Deutsch-ungarische Kulturtransferprozesse im mitteleuropäischen Raum

Das Thema Kulturtransfer ist ein Forschungsgebiet, auf dem in den letzten Jahren eine Großzahl von konkurrierenden Theoriemodellen erarbeitet worden sind: neben den Ansätzen der Historischen Komparatistik und der Transfergeschichte etablierten sich in den letzten Jahren die Histoire croisée[1] und das Konzept des Interkulturellen Transfers.[2] Gemeinsam ist allen Modellen die Bestrebung, rein nationalgeschichtliche Perspektiven abzulösen und sie durch transnationale Dimensionen in den Kulturwissenschaften zu ersetzen.

Die Kulturtransfer-Forschungen von Michel Espagne und Michael Werner bewiesen schon in den achtziger Jahren, dass im zentraleuropäischen Raum eine „auf nationale Kategorien basierende Kulturauffassung ungeeignet ist, das komplexe Spiel von Identitätskonstruktionen, gegenseitigen Abgrenzungen und Hybridisierungen, das den habsburgischen Mehrvölkerstaat auszeichnet“[3], zu beschreiben.

Von der Notwendigkeit einer theoretischen Reflexion des Kulturbegriffs für die weiteren Kulturtransfer-Forschungen ausgehend, plädiert Moritz Csáky in seinen Untersuchungen für ein Zentraleuropa, das einen „Zwischenraum“ „mit flüssigen, durchlässigen Grenzen sowohl gegen den Westen als auch gegen den Osten“[4] markierte, wo kulturelle Verflechtungen, Vernetzungen, Wechselwirkungen, Übergänge, Krisen und Konflikte zustande kamen.

Die gemeinsame Sektion des Hungaricum — Ungarisches Instituts an der Universität Regensburg und der Christlichen Universität Partium setzt sich zum Ziel, die deutsch-ungarischen Kulturtransferphänome im europäischen Kontext zu untersuchen, wobei Begriffen wie Zentrum und Peripherie, Hybridisierung, Regionalismus besondere Aufmerksamkeit gewidmet wird. Erwartet werden dementsprechend kultur- und literaturwissenschaftlich orientierte Diskussionsbeiträge, die sich einerseits der Untersuchung von Objekten, Praktiken, Texten und Diskursen des deutsch-ungarischen kulturellen Transfers widmen, andererseits die Analyse der Rolle und Funktion von Vermittlerfiguren und Vermittlungsinstanzen bzw. der Selektionsmodi und Formen der Aneignung und der produktiven Rezeption in den Mittelpunkt stellen.

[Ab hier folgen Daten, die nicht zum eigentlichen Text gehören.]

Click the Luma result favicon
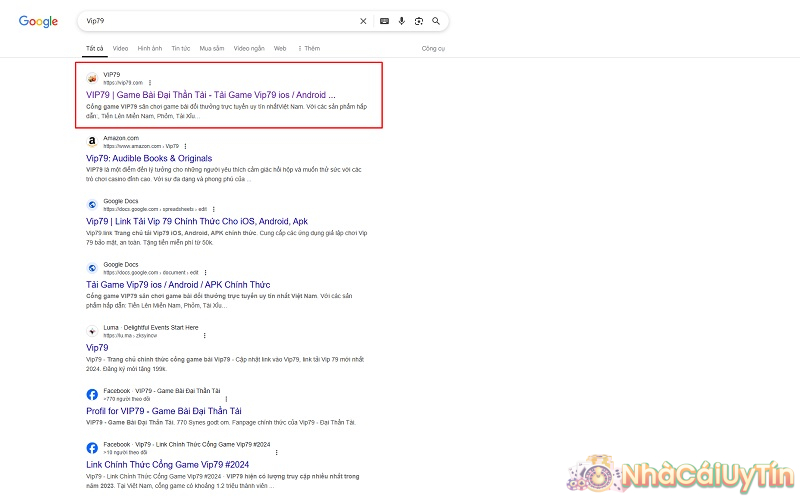 (92, 331)
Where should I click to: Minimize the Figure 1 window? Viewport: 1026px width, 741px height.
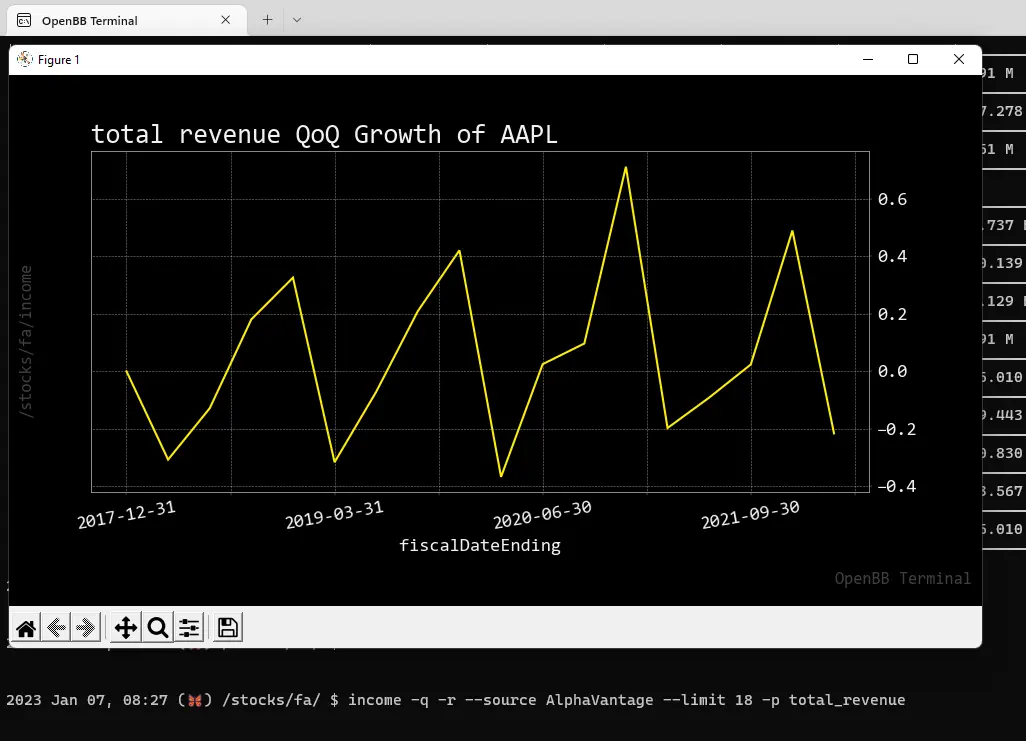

Anmeldungen sind samt des Vortragstitels sowie einer kurzen (höchstens 15-zeiligen) Zusammenfassung des Vortrags bis zum 20. April 2018 per E-Mail verbindlich an die folgenden zwei Adressen zuzuschicken:

  1. dem Organisationskomitee auf einer der angegebenen Möglichkeiten:
  2. den SektionsleiterInnen (siehe die angegebenen Kontaktadressen)

 


[1] Vgl. Michael Werner / Bénédicte Zimmermann: Vergleich, Transfer, Verflechtung. Der Ansatz der Histoire croisée und die Herausforderung des Transnationalen. In: Geschichte und Gesellschaft 28 (2002), S. 607–636.

[2] Vgl. Johannes Paulmann: Internationaler Vergleich und interkultureller Transfer. Zwei Forschungsansätze zur europäischen Geschichte des 18. bis 20. Jahrhunderts. In: Historische Zeitschrift 267 (1998), S. 649–685.

[3] Siehe dazu: Celestino, Federico – Mitterbauer, Helga (Hg.): Ver-rückte Kulturen. Zur Dynamik kultureller Transfers. Tübingen: Stauffenberg Verlag, 2003 (Studien zur Inter- und Multikultur 22), S. 11.

[4] Csáky, Moritz: Das Gedächtnis der Städte. Kulturelle Verflechtungen – Wien und die urbanen Milieus in Zentraleuropa. Wien–Köln–Weimar: Böhlau, 2010, S. 55.